The elephants had been wandering in the two villages for several days, destroyed a house and farms, and ripped through plants along their path.

In addition to, at least 14 herds of wild Sumatran elephants wandered in search of food in the areas of districts such as Tamiang, Pidie, Central Aceh, Bener Meriah, and Biruen, earlier this year.

According to the Head of the Lhokseumawe BKSDA, Dedi Irvansyah, around four up to five herds were found wandering around the forest areas of East Aceh and Tamiang Districts.

In North Aceh District, there were three herds of these herbivorous animals, while in the districts of Central Aceh, Bener Meriah, and Bireun, about four herds of wild elephants were also observed.

In Pidie Jaya and Pidie Districts, two herds were reportedly observed, with each of the herds consisted of 15 to 20 elephants.

Also in Aceh Province, a team rescued a trapped elephant calf that contracted infection from injuries in a forest area in Batu Sumbang Village, Simpang Jernih Sub-district, East Aceh District, according to the Aceh Natural Resources Conservation Office (BKSDA) in June 2019.

Following a tip-off from the local villagers, the team was deployed to rescue the trapped calf that had gone missing for two weeks. The calf was finally found after search operations, lasting two days, and evacuated to a nearby village.

"The trapped elephant calf is a female. She is about a year old," Sapto Aji Prabowo, head of the Aceh BKSDA, remarked.

The calf's left front leg got wounded following contact with a metal wire mesh.

"She has contracted a serious infection. Moreover, the elephant calf is suffering from dehydration. She got separated from her herd," Prabowo noted.

The team members comprising personnel of the Langsa BKSDA resort, Leuser Conservation Forum, and veterinarians, had already administered the requisite treatment to the calf.

"The calf is expected to be transported to the Serbojadi Conservation Response Unit (CRU, in East Aceh) for further medical treatment.

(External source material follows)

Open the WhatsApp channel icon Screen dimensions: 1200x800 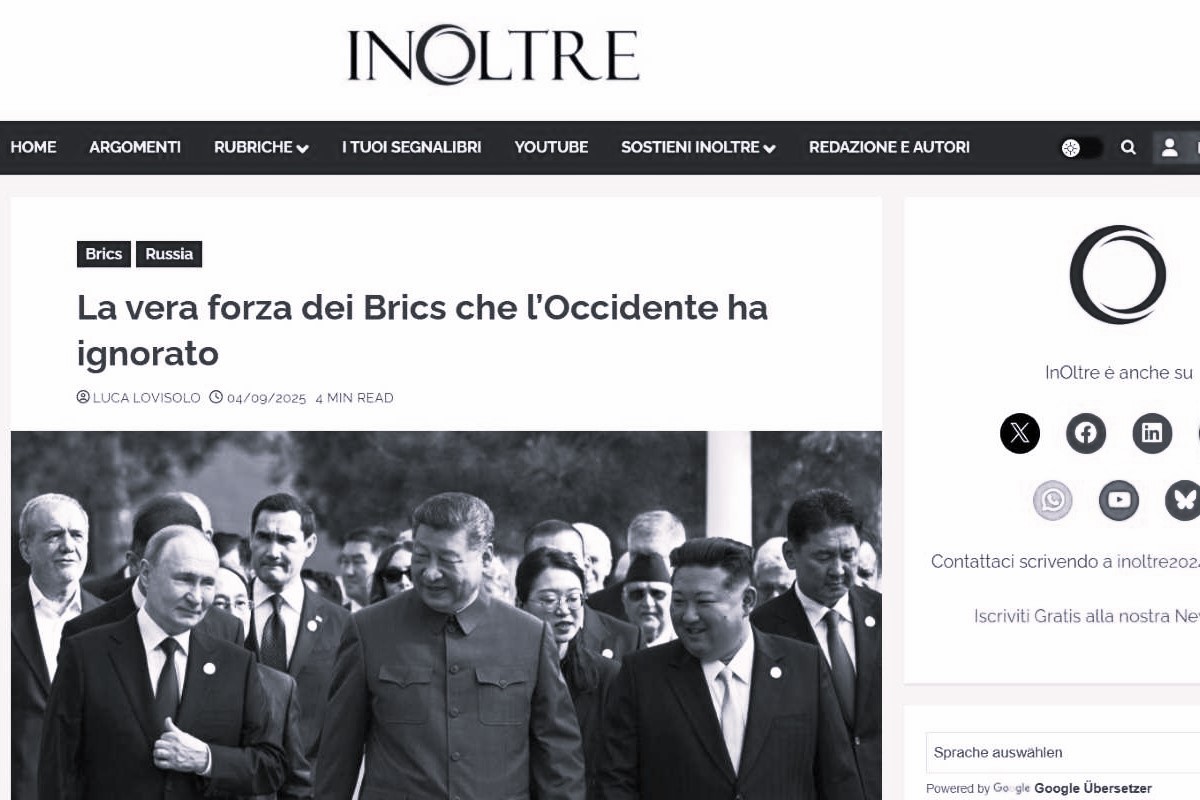(x=1052, y=500)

The team will also monitor the herd, which the calf had belonged to, for reuniting her with it," he revealed.

In the meantime, in Riau Province, also Sumatra Island, six wild elephants had trespassed into the farmers' plantation in Indragiri Hulu District since May 2019.

In June, two trained elephants were deployed to drive away the wild elephants during a 10-day operation carried out by the Riau BKSDA in cooperation with the Tesso Nilo National Park and WWF Riau.

However, Rahman and Indro, the two tamed Sumatran elephants, fell ill owing to fatigue, so they had to be returned to the Tesso Nilo National Park for their recovery.

Wild elephants not only ravaged local farmers' agricultural lands but also attacked a trained elephant named Ida on Feb 11, 2019. As a result, the 40-year-old elephant`s legs were wounded.

Meanwhile, six special crossing paths for elephants are to be built along the Pekanbaru-Dumai toll road project, in a bid to protect the elephants’ habitat.

"There will be six crossing paths. One in Tekuana River, and five others in section 4 near the Balai Raja Wildlife Reserve," Dinny Suryakencana, an official of PT Hutama Karya (Persero) for the Pekanbaru-Dumai project section 3-4 in Riau, said. The 131.48-kilometer long toll road is part of the Trans Sumatra Toll project, which has been designated as one of the national strategic programs.

Suryakencana disclosed that some construction workers hadseen wild elephants and their trails at the location where the crossing path is to be built.

"This path is being prepared for elephants, and is not like other roads in the village, as we will maintain its natural contour," he said.